Microsoft credited customer and government demand for its new found ODF love, but we also saw indications it may also involve difficulties in backward compatibility with OOXML. As ZDNet’s Tom Espiner points out, ‘The company now says OOXML support would require substantially more work.’ This comes as no surprise to many open source software users who have come to the same conclusion over the years. In fact, the inability of Microsoft to support different versions of its own Office and format software has fueled many OpenOffice.org downloads over the last few years, including my own.

Still, customer demand as the reasoning behind Microsoft’s ODF support was reinforced by yet another development in the ongoing format saga: findings from the State of New York. While the state’s officials indicated it would be a mistake to name ODF or OOXML as the standard of choice, New York’s format wonks did indicate that openness is the path to the future. That does not necessarily mean ODF, but it certainly makes it more likely given the controversy, uncertainty and drama still surrounding OOXML.

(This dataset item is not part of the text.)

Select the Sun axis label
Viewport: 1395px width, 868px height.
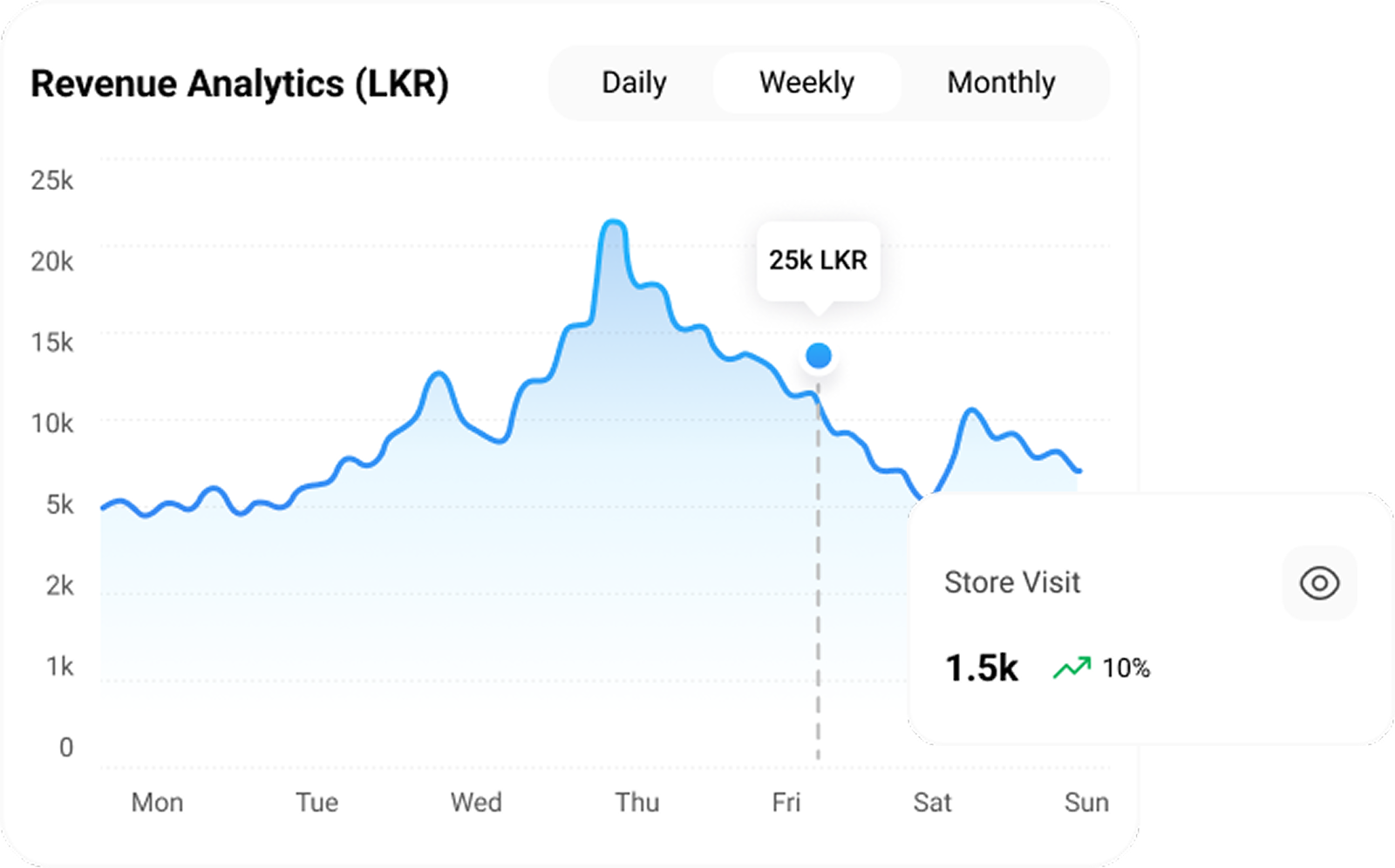(1086, 802)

Microsoft’s increased and improved support for ODF is real and it reinforces the idea that Redmond is moving to support open source, open standards and interoperability in response to customers, rather than contentions from critics or requirements from antitrust regulators. Microsoft will certainly continue to work to support and promulgate OOXML and the format has a friend in the broad use of Microsoft’s Office software. However, as OOXML faces continued skepticism, ISO appeals and an EU investigation, ODF (ISO approved in 2006 without controversy) stands ready for use with broad vendor support, growing adoption and, after this week, momentum.

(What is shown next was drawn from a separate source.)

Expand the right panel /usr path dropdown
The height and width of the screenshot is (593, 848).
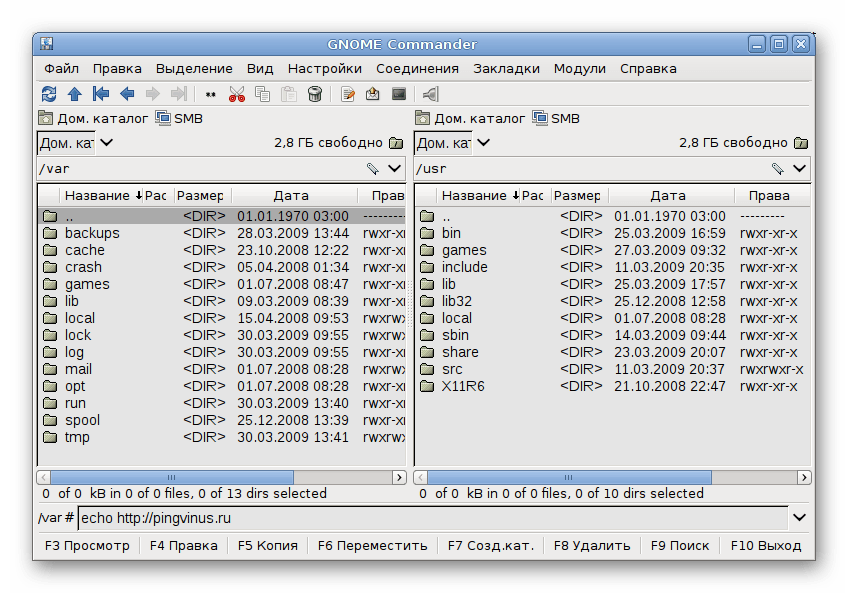pyautogui.click(x=799, y=169)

The silver lining in OOXML approval

I kept waiting to weigh in on the ISO approval of Microsoft’s Office Open XML (OOXML) format, searching for some kind of silver lining for open source. Sure, there are those that say technical and interoperability issues will limit uptake of the standard. But this is Microsoft and Office we’re talking about, so it seems clear that there will be some pretty widespread adoption. While Microsoft will likely be penalized to an extent for any perception or reality of gaming the system, this will also be limited largely to its most ardent opponents. So we’re still in need of some truly silver-tinted lining.

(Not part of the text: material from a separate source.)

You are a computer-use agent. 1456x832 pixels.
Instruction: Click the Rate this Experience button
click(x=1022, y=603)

Then I saw Paul McDougall’s report on the nations that represent emerging markets and how they voted against OOXML approval as an ISO standard. (Fittingly, Gartner’s Michael Silver is quoted, so this works as ‘silver’ lining on a couple of levels). OOXML opponents were headlined by Brazil, India and China (the BRIC minus Russia, which along with the U.S. and three-quarters of nations voted in favor). Others in opposition included South Africa and Venezuela. While they may not represent the most lucrative markets at present, these are in many ways the markets of the future. Why? First and foremost because they represent brand new users. They also lack some of the more elderly technology characterisitcs, such as a preponderance of proprietary software. These are new markets with new users and they are among the biggest opportunities for all IT vendors right now.

They also make up a more level playing field for Linux and open source software. This has emerged as a trend across desktop, server and office software with global popularity of OpenOffice and Open Document Format (ODF), ISO approved since 2006. In our report, CAOS 5-The SMB market opportunity, we found that opportunity is limited, particularly compared to the enterprise market and particularly in the case of Linux. However, one big exception was emerging markets, where both Linux and open source are better positioned and even at an advantage sometimes against Windows and other proprietary software.

There will certainly be adoption of Microsoft’s OOXML, and this highlights the need for ODF interoperabiity and support. However, we may find that in these emerging and greenfield markets, Microsoft faces its fiercest competition from ODF and open source.